_Work order_. In full and without changes, output the data.

_Input records_.

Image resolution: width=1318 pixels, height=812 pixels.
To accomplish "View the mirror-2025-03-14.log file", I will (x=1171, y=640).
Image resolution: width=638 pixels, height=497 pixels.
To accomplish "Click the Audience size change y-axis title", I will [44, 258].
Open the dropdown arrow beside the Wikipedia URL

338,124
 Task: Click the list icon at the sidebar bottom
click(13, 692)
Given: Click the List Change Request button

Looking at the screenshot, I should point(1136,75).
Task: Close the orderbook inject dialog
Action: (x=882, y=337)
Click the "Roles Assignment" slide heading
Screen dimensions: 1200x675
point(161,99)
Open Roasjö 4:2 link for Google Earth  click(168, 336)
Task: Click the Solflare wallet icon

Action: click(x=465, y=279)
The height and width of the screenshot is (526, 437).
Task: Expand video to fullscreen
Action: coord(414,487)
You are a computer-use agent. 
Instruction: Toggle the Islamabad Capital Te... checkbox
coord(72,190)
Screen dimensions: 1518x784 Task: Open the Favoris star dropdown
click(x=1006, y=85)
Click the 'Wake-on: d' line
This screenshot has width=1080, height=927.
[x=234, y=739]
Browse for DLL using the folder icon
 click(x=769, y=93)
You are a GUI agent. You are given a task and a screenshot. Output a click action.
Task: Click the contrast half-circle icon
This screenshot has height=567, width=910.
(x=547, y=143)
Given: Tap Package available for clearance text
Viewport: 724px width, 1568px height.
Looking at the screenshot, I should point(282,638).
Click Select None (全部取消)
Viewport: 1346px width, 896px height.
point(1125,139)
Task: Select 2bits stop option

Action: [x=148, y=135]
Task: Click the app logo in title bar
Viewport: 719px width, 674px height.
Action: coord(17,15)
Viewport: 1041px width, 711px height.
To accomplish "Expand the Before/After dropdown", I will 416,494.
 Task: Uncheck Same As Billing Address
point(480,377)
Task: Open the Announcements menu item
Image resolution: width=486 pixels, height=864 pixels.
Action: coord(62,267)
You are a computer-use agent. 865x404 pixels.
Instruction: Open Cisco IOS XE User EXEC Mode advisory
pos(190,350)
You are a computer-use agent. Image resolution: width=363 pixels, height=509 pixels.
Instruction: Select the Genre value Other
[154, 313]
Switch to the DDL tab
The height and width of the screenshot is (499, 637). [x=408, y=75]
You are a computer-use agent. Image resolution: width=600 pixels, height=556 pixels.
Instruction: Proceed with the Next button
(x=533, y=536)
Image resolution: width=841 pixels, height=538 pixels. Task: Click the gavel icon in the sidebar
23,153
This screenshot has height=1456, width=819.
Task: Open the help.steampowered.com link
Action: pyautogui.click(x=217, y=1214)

_Solution_.
Image resolution: width=1318 pixels, height=812 pixels.
To accomplish "View the mirror-2025-03-14.log file", I will (x=1171, y=640).
Image resolution: width=638 pixels, height=497 pixels.
To accomplish "Click the Audience size change y-axis title", I will [44, 258].
Open the dropdown arrow beside the Wikipedia URL

338,124
 Task: Click the list icon at the sidebar bottom
click(13, 692)
Given: Click the List Change Request button

Looking at the screenshot, I should point(1136,75).
Task: Close the orderbook inject dialog
Action: (x=882, y=337)
Click the "Roles Assignment" slide heading
Screen dimensions: 1200x675
point(161,99)
Open Roasjö 4:2 link for Google Earth  click(168, 336)
Task: Click the Solflare wallet icon

Action: click(x=465, y=279)
The height and width of the screenshot is (526, 437).
Task: Expand video to fullscreen
Action: coord(414,487)
You are a computer-use agent. 
Instruction: Toggle the Islamabad Capital Te... checkbox
coord(72,190)
Screen dimensions: 1518x784 Task: Open the Favoris star dropdown
click(x=1006, y=85)
Click the 'Wake-on: d' line
This screenshot has width=1080, height=927.
[x=234, y=739]
Browse for DLL using the folder icon
 click(x=769, y=93)
You are a GUI agent. You are given a task and a screenshot. Output a click action.
Task: Click the contrast half-circle icon
This screenshot has height=567, width=910.
(x=547, y=143)
Given: Tap Package available for clearance text
Viewport: 724px width, 1568px height.
Looking at the screenshot, I should point(282,638).
Click Select None (全部取消)
Viewport: 1346px width, 896px height.
point(1125,139)
Task: Select 2bits stop option

Action: [x=148, y=135]
Task: Click the app logo in title bar
Viewport: 719px width, 674px height.
Action: coord(17,15)
Viewport: 1041px width, 711px height.
To accomplish "Expand the Before/After dropdown", I will 416,494.
 Task: Uncheck Same As Billing Address
point(480,377)
Task: Open the Announcements menu item
Image resolution: width=486 pixels, height=864 pixels.
Action: coord(62,267)
You are a computer-use agent. 865x404 pixels.
Instruction: Open Cisco IOS XE User EXEC Mode advisory
pos(190,350)
You are a computer-use agent. Image resolution: width=363 pixels, height=509 pixels.
Instruction: Select the Genre value Other
[154, 313]
Switch to the DDL tab
The height and width of the screenshot is (499, 637). [x=408, y=75]
You are a computer-use agent. Image resolution: width=600 pixels, height=556 pixels.
Instruction: Proceed with the Next button
(x=533, y=536)
Image resolution: width=841 pixels, height=538 pixels. Task: Click the gavel icon in the sidebar
23,153
This screenshot has height=1456, width=819.
Task: Open the help.steampowered.com link
Action: pyautogui.click(x=217, y=1214)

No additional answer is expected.